Tuesday, September 25, 2007

August 8, 2007

IPs baptizes new Defense chief with fire

The new Defense Secretary Gilbert Teodoro Jr. is greeted by an angry mob of indigenous peoples on his first day at work.

“This is a poor way to start your term,” Himpad Mangumalas, spokesperson of Kalipunan ng mga Katutubong Mamamayan ng Pilipinas (KAMP) admitted. “But the indigenous peoples’ call for respect for human rights is urgent and resonant.”

The group decried the atrocities allegedly perpetrated by the Department of National Defense (DND). They lambasted the military for the death of indigenous peoples and various human rights abuses all pointing to them.

“We were not immune to the spate of extra-judicial killings attributed to state mercenaries,” he said. “We have been treated as ‘economic terrorists’ because we opposed development projects like mining in our land.”

Indigenous Peoples Human Rights Watch-Philippines has documented 130 killings among the indigenous peoples.

A case in point, KAMP said, is the atrocities exacted upon the indigenous communities in Sitio Malapiat, Rizal, Kalings. Last June 25, elements from the AFP and PNP riddled the community with bullets from high-powered weapons, killing nine and wounding four. All were members of indigenous tribes.

The residents fired in retaliation after seeing family members killed or wounded. Later in the afternoon, the same group of police and military returned and burned their homes to the ground.

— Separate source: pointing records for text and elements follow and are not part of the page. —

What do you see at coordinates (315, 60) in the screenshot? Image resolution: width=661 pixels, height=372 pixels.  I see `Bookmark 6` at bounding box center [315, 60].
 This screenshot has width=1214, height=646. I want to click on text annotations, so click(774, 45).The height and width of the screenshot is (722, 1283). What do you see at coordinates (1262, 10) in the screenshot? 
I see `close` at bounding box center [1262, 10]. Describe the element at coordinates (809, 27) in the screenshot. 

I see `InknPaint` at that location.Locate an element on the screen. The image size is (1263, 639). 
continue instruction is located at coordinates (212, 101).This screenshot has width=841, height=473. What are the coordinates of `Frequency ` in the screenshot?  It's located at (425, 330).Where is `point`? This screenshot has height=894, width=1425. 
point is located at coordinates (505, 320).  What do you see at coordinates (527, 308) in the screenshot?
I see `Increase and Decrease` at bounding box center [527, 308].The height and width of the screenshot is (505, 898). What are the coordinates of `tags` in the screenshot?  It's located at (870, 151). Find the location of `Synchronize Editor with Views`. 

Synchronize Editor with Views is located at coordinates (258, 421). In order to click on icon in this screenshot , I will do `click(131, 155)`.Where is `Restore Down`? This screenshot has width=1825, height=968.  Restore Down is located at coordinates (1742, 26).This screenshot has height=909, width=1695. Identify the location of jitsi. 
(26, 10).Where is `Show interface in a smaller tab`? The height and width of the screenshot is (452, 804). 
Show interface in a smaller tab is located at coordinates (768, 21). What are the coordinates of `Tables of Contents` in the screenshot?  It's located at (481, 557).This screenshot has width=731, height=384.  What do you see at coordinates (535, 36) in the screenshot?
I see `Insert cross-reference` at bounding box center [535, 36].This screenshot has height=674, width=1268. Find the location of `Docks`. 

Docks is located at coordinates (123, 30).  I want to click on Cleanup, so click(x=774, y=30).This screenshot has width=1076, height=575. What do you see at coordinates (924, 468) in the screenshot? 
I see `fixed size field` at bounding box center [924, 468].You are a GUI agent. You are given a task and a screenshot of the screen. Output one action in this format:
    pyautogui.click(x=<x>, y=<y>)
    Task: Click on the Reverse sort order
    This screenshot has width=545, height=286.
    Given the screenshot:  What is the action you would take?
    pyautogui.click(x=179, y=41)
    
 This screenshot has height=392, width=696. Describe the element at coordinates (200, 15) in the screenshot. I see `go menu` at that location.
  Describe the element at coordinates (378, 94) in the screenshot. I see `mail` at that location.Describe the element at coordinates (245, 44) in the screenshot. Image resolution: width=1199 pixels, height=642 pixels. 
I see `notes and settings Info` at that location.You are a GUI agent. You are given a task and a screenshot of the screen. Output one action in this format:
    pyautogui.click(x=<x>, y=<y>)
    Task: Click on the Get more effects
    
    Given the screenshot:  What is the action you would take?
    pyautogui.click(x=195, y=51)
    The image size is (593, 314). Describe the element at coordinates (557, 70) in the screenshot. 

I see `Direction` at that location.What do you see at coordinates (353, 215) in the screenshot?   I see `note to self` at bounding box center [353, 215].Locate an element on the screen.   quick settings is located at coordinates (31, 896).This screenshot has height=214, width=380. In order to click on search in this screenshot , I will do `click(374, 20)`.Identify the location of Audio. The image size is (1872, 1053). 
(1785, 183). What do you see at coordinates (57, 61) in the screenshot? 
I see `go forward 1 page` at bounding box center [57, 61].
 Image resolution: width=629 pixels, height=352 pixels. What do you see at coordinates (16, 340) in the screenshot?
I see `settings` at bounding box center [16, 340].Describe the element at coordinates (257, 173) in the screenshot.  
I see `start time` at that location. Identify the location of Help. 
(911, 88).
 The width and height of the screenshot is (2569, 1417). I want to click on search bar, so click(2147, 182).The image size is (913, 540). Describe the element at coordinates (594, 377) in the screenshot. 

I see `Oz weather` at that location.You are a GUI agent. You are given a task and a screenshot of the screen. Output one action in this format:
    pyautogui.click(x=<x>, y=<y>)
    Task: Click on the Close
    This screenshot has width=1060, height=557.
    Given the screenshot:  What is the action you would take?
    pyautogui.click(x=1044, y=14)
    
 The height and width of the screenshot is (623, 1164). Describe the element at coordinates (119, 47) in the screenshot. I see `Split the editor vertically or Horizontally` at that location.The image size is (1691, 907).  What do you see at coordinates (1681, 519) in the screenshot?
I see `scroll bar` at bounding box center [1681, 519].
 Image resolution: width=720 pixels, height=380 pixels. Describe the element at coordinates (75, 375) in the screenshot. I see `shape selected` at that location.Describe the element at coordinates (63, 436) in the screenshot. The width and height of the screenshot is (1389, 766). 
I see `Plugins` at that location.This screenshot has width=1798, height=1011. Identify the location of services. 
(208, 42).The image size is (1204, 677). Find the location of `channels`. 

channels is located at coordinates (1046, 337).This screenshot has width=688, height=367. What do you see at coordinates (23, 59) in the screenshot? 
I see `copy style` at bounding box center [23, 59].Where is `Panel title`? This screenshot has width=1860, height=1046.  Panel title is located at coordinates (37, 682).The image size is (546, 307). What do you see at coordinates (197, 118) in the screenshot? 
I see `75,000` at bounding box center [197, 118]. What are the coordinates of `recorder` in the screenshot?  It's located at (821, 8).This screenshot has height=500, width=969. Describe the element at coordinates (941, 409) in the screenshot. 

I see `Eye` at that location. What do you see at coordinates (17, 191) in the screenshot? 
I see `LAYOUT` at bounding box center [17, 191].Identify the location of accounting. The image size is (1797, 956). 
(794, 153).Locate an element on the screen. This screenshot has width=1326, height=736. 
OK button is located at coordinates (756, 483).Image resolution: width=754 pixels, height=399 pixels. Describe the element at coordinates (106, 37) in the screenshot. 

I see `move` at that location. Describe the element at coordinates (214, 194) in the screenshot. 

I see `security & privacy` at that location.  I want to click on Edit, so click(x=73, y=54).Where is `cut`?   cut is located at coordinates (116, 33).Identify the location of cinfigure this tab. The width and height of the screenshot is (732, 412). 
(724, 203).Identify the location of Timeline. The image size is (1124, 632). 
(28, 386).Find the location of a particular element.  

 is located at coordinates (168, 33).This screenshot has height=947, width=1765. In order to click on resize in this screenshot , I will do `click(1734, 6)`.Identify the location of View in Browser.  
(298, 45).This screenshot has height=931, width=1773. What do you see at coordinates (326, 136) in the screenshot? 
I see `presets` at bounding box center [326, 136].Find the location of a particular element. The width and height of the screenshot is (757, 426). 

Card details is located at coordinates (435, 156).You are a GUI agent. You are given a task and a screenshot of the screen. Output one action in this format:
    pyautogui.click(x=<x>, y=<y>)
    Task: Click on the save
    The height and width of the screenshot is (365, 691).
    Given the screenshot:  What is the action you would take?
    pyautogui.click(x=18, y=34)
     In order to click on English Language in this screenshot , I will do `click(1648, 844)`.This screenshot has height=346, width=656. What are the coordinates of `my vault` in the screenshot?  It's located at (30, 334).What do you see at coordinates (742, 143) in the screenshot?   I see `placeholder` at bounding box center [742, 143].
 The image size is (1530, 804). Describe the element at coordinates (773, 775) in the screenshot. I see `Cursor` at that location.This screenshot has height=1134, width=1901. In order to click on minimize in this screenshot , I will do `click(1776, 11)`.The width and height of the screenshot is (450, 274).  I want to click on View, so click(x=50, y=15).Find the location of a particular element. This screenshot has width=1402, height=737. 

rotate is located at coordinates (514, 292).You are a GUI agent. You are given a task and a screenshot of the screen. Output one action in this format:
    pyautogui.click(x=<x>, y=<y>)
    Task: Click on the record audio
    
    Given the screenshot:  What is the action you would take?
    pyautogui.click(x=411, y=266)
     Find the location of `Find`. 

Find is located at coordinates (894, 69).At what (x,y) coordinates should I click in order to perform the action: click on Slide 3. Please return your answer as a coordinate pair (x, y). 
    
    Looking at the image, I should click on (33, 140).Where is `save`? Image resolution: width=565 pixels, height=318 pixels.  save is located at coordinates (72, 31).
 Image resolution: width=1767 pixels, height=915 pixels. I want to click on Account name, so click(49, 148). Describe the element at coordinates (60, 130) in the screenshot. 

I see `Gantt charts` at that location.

“As if indigenous folk has no right of self-defense, they were arrested and charged with frustrated murder,” Mangumalas said.

This is but a peek to the kind of life the indigenous peoples endure in the countryside, according to KAMP. “To come to the city and picket is the last thing indigenous people want,” Mangumalas, a Lumad from Mindanao said. “But we have no choice. We wake up to bullets and bulldozers otherwise.”

The militant group challenged Teodoro to change the DND’s ill reputation.

Local and international human rights groups, even the government’s own Melo Commission, are all pointing fingers at the military for being behind the extra-judicial killings.

“We doubt that he can muster enough guts just to save face,” Mangumalas ended. “Like those who preceded him, he is part of the system we do so much to change.”